___ Ausgewählter Textauszug

Die Auseinandersetzung um die jüngsten Präsidentschaftswahlen in Venezuela war auch am Donnerstag nicht beendet. Doch scheint sich das Alltagsleben in der Hauptstadt Caracas langsam wieder zu normalisieren. Am Mittwoch hatte die Regierung einen wichtigen Sieg errungen. Auf einer außerordentlichen Sitzung in Washington wollte sich die US-hörige Organisation Amerikanischer Staaten (OAS) mit der »Wahlkrise in Venezuela« befassen. Dabei wurde von den USA und ihren Verbündeten eine Resolution vorgeschlagen, in der die venezolanische Wahlkommission CNE aufgefordert wurde, die vollständigen Ergebnisse der Wahlen unverzüglich zu veröffentlichen. Zudem wurde eine Überprüfung der Ergebnisse durch unabhängige Beobachter gefordert. Die Vorlage erhielt jedoch nicht die nötige Mehrheit.

Am Mittwoch morgen hatte Venezuelas wiedergewählter Präsident Nicolás Maduro vor dem Obersten Gerichtshof beantragt, im Fall der Cyberattacke gegen das automatisierte Wahlsystem, das in Venezuela benutzt wird, zu ermitteln. Diese hatte den Wahlprozess gestört und verlangsamt. Für ihn habe es sich dabei um einen versuchten Staatsstreich gehandelt. Wie der Staatschef bekanntgab, sei seine Vereinigte Sozialistische Partei Venezuelas (PSUV) bereit, »100 Prozent aller Wahlakten« zu veröffentlichen. Über diese wird sowohl in Venezuela als auch im Ausland rege diskutiert. Es handelt sich um Protokolle, die von den Wahlmaschinen ausgedruckt werden, damit die Zeugen der verschiedenen Parteien, die laut Wahlrecht beim Wahlprozess anwesend sind, diese bestätigen und unterschreiben. Sie bekommen auch eine Kopie.

Am Dienstag hatte Oppositionsführerin María Machado auf X behauptet, die Zeugen ihres Wahlbündnisses »Gemeinsamer Demokratischer Tisch« verfügten über 73 Prozent aller Wahlakten, und diese bewiesen, dass ihr Spitzenkandidat Edmundo González Urrutia den Urnengang gewonnen habe. Am Mittwoch veröffentlichte sie ebenfalls auf X einen Link zu einer Website, auf der diese Wahlakten zu sichten seien. Die Echtheit kann jedoch nicht überprüft werden. Auch hat man keinen Überblick, wie viele Akten dort eigentlich hochgeladen worden sind. Außerdem werden manche Wahllokale trotz Eingabe der Ausweisnummer eines Wählers nicht angezeigt. Unterdessen ist die Website des CNE immer noch nicht aufrufbar, was mit genannter Cyberattacke begründet wird.

______
___ Angezeigte Datensätze

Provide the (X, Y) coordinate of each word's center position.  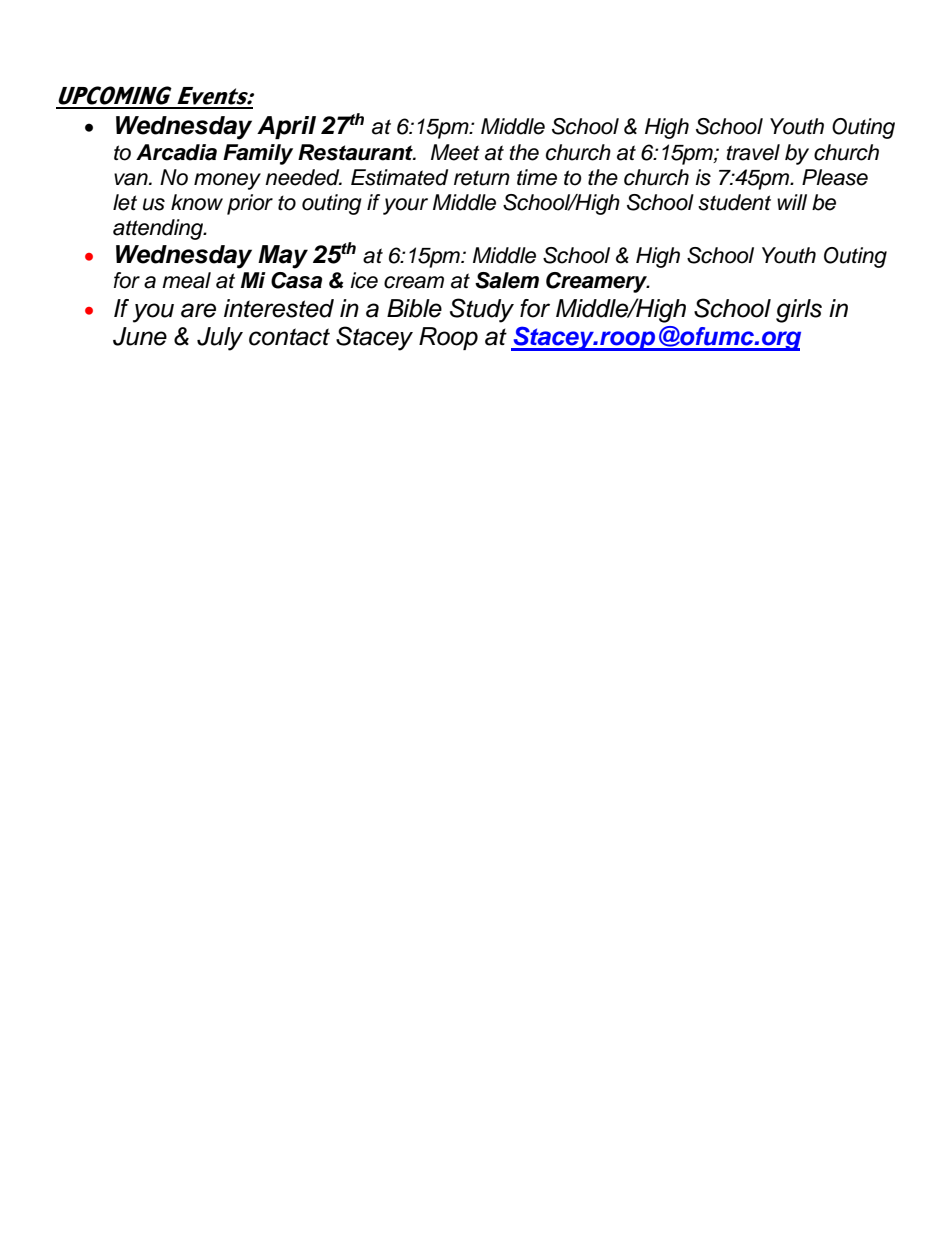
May (283, 257)
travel (753, 152)
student (734, 202)
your (405, 206)
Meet (455, 152)
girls (799, 311)
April (286, 127)
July (220, 339)
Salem (507, 280)
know (197, 202)
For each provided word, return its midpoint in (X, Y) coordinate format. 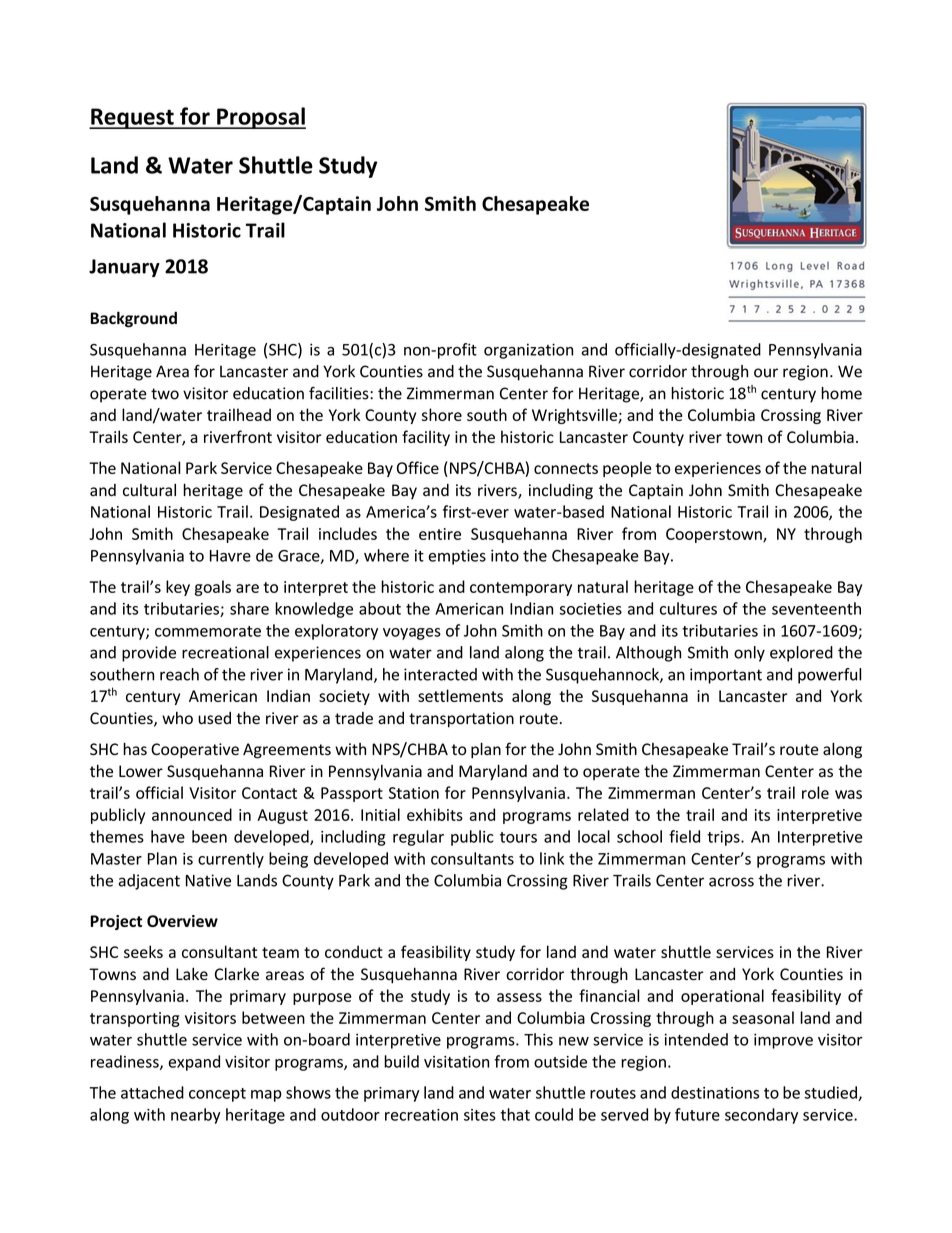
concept (217, 1095)
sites (480, 1115)
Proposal (260, 118)
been (209, 836)
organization (528, 351)
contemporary (521, 589)
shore (442, 414)
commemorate (208, 631)
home (841, 393)
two (165, 394)
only (749, 654)
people (627, 469)
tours (518, 837)
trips (724, 838)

______

• _Die Aufgabe_: Führen Sie den Text über den Streit um die Präsidentschaftswahl in Venezuela im Anschluss an seinen letzten Satz fort.

• _Lösung_:
Ebenfalls am Mittwoch zitierte Telesur die Juristin Olga Álvarez. Sie betonte, dass »jeder, der der Meinung ist, dass es Fehler oder Betrug beim Wahlprozess gab, beim Obersten Gericht Einspruch erheben« könne. Der Soziologe Lautaro Rivara fügte am selben Tag auf dem Portal Diario Red hinzu, dass die Opposition auch internationale Instanzen einschalten könne, wenn sie Unregelmäßigkeiten beklage, aber an der Neutralität des Obersten Gerichts zweifle. Dies sei jedoch nicht in Erwägung gezogen worden. Man habe nicht einmal die endgültigen Ergebnisse abgewartet, für deren Veröffentlichung das CNE gesetzlich 30 Tage Zeit habe. Sofort habe die Opposition die Ergebnisse bestritten und zu Protest aufgerufen.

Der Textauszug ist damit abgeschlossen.